= Francis Dewes =

Chicago brewer and millionaire

Francis Joseph Dewes (April 8, 1845 - December 21, 1922) was a Chicago brewer and millionaire. Born in Losheim, near Trier in Prussia on April 8, 1845, he was the son of Peter Dewes, a brewer and member of the German parliament. Francis Dewes emigrated to the United States of America in 1868 and settled in Chicago. There he found employment as a bookkeeper for established brewing companies such as Rehm and Bartholomae and the Busch and Brand Brewing Company. After rising through the ranks, he founded his own successful brewing firm—F. J. Dewes Brewery Company—in 1881, which would become City Brewing Company in 1898. Shortly thereafter Dewes took over the presidency at the Standard Brewery.
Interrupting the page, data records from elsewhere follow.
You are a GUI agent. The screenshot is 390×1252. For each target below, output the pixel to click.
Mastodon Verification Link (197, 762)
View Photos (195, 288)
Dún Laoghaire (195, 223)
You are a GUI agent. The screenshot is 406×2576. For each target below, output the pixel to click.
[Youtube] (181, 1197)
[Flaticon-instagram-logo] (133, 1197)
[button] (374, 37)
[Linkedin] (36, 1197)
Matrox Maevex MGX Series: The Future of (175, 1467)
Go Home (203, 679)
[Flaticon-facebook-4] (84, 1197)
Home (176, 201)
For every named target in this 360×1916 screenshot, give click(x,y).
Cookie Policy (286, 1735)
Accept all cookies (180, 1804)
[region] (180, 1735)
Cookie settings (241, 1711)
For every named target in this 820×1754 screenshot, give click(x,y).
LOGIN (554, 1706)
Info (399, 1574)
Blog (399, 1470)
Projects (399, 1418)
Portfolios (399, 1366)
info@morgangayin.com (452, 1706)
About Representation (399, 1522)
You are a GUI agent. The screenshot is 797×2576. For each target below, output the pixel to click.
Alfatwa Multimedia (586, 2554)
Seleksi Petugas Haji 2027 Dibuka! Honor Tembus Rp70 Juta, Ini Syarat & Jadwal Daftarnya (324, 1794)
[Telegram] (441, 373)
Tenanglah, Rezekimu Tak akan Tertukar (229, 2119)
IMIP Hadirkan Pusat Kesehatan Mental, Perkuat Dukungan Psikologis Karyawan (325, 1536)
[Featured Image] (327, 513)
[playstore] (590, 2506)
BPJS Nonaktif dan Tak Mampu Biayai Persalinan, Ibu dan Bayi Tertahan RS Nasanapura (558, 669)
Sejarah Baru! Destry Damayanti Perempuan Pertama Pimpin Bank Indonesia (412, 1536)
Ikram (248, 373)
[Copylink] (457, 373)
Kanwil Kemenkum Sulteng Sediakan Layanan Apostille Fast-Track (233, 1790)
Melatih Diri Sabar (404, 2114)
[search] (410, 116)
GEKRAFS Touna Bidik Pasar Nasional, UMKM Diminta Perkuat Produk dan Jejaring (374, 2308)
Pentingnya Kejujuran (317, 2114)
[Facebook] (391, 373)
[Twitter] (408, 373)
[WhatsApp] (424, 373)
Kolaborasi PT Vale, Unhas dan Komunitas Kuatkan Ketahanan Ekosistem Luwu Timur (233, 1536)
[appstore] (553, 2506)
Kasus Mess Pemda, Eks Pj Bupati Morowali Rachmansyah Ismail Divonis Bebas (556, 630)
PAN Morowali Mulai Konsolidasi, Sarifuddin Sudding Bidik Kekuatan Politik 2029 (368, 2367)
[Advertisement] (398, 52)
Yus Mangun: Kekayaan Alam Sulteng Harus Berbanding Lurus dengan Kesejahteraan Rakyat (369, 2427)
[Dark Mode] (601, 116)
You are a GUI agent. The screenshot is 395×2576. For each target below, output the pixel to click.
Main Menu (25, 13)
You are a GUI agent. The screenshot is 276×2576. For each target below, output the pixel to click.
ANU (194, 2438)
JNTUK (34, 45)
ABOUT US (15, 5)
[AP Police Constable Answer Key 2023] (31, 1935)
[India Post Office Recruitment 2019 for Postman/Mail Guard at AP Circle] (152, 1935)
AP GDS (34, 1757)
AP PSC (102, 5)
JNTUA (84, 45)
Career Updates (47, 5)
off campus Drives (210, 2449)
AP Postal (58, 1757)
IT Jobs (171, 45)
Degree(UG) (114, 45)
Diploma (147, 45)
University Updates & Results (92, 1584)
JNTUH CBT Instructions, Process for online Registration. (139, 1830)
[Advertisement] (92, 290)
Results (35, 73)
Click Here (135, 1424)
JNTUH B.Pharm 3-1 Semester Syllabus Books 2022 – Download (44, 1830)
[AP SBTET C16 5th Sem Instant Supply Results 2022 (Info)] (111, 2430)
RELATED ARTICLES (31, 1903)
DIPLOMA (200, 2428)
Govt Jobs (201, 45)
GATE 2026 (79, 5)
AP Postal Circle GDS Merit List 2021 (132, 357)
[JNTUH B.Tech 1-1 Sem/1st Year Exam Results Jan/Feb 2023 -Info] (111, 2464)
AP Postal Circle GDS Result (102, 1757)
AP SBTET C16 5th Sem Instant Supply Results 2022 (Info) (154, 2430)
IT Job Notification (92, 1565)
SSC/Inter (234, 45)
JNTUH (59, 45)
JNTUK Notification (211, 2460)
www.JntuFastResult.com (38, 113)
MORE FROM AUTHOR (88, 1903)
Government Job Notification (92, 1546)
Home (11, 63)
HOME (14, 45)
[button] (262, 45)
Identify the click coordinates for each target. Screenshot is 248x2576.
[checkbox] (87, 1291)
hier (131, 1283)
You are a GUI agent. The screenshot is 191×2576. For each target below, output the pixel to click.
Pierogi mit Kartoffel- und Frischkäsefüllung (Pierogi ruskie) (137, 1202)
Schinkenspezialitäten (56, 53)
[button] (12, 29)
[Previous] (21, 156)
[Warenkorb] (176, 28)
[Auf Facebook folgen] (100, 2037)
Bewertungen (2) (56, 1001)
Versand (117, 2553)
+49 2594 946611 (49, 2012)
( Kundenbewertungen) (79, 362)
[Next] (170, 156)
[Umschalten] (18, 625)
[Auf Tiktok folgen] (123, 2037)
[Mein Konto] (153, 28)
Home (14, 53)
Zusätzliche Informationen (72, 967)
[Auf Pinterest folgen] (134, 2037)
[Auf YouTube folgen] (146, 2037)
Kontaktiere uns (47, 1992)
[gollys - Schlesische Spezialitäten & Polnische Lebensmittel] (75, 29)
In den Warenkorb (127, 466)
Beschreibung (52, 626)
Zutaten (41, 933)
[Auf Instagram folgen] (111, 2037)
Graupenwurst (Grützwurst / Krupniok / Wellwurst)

In 1896, Adolph Cudell and Arthur Hercz built a German baroque mansion for him at 503 West Wrightwood Avenue in Lincoln Park, Chicago, that became the Chicago landmark Francis J. Dewes House. His brother Carl Dewes had the house next door at number 509 built in a similar style.

Francis Dewes also donated the ten-foot-tall statue of Alexander von Humboldt, which was sculpted by Felix Gorling, that stands in Humboldt Park.

He died in Chicago on December 21, 1922.